_READING PASSAGE_.

Kinect Sports: Season Two, also known as Kinect Sports 2, is a sequel to Kinect Sports co-developed by Rare and BigPark, and published by Microsoft Studios. It was unveiled at E3 2011's Microsoft Conference for Kinect and released in October 2011. The game adds six new sports and voice control. As with the previous game, it requires the Kinect sensor. Along with its predecessor Kinect Sports, it has been released in the Kinect Sports Ultimate Collection bundle on 18 September 2012 with additional bonus content and extra sports added, basketball, golf and skiing.

Gameplay
Kinect Sports: Season Two consists of six sports which can be accessed from the main menu, which can be played in single or multiplayer: golf, darts, baseball, skiing, tennis, and American football. The games are controlled through Microsoft's Kinect device, which allows players to control the game through gestures and speech recognition without the need of any physical game controller. The player controls the sports by mimicking how the sports are played in real life without the equipment that usually is associated with them; for example, swinging one's arms as if they were holding a golf club or kicking to score a field goal in American football. The Kinect's voice command technology is utilized more frequently than in the game's predecessor, Kinect Sports, with the game containing over 300 voice commands.

_STUDY MATERIAL_.
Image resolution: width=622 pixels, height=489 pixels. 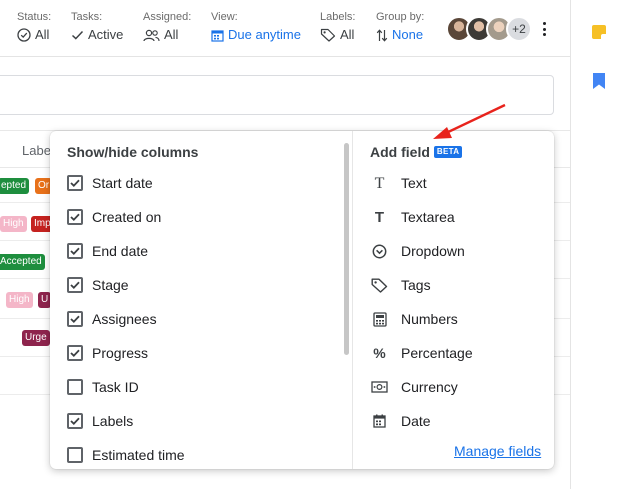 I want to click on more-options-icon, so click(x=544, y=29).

--

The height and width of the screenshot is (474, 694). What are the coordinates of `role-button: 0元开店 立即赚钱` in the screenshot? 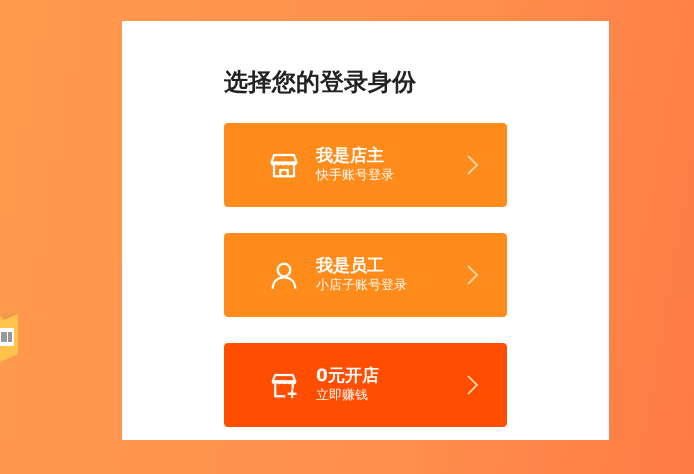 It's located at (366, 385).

...

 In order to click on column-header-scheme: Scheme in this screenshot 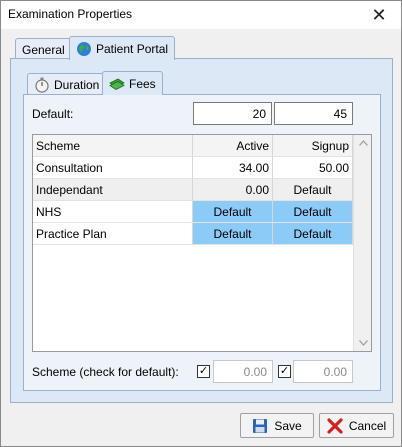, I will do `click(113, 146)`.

_TASK BRIEF_. Continue the Kinect Sports: Season Two text, picking up after its last sentence. The entries above aren't needed for what follows.

_ANSWER SPACE_.
Rare has shown the American football game's two-player gameplay, where one user controls the quarterback and another the receiver during a game. The player mimes throwing a football towards the receiver, where the other person mimics catching it. A field goal trial was demonstrated during the Electronic Entertainment Expo (E3), which allowed the user to attempt to kick a field goal by completing a kicking motion. In golf, the player can use voice commands to switch clubs without having to move to a menu, and swing their hands as if holding a club. The game features Xbox Live competition, and allows players to challenge each other in multiplayer modes.

Reception

Microsoft demonstrated golf and American football at E3 2011. Reaction from demos for golf were positive; Tom Hoggins of The Daily Telegraph called the golf game "excellent fun" and stated that the game overall felt like "a highly refined, more complete version of the first game". The American football demonstration was subject to more mixed reaction. IGN's Peter Eykemans complimented the Kinect's sensitivity toward his missed field goal kick, noting that as he accidentally kicked the floor in real life, his avatar likewise failed to hit the football properly in the game. GameSpot's Tom McShea voiced concerns from the E3 demonstration of American football, noticing how the demonstrator's attempts to throw to the receiver in the multiplayer game for the most part failed to work properly.

Music 
Kinect Sports: Season 2 includes 74 soundtracks including popular songs licensed from record labels as well as its own unique theme "Take it Back" composed by British composer Robin Beanland. The main theme, "Take it Back", is played on the main menu as well as in many different remixed forms for each sport's menu.

References

External links
Kinect Sports: Season Two at xbox.com
Kinect Sports: Season Two at Rare

2011 video games
American football video games
Baseball video games
Darts video games
Golf video games
Kinect games
Microsoft games
Multiple-sport video games
Party video games
Rare (company) games
Skiing video games
Tennis video games
Xbox 360 games
Xbox 360-only games
Video games scored by Robin Beanland
Video game sequels
Multiplayer and single-player video games
BAFTA winners (video games)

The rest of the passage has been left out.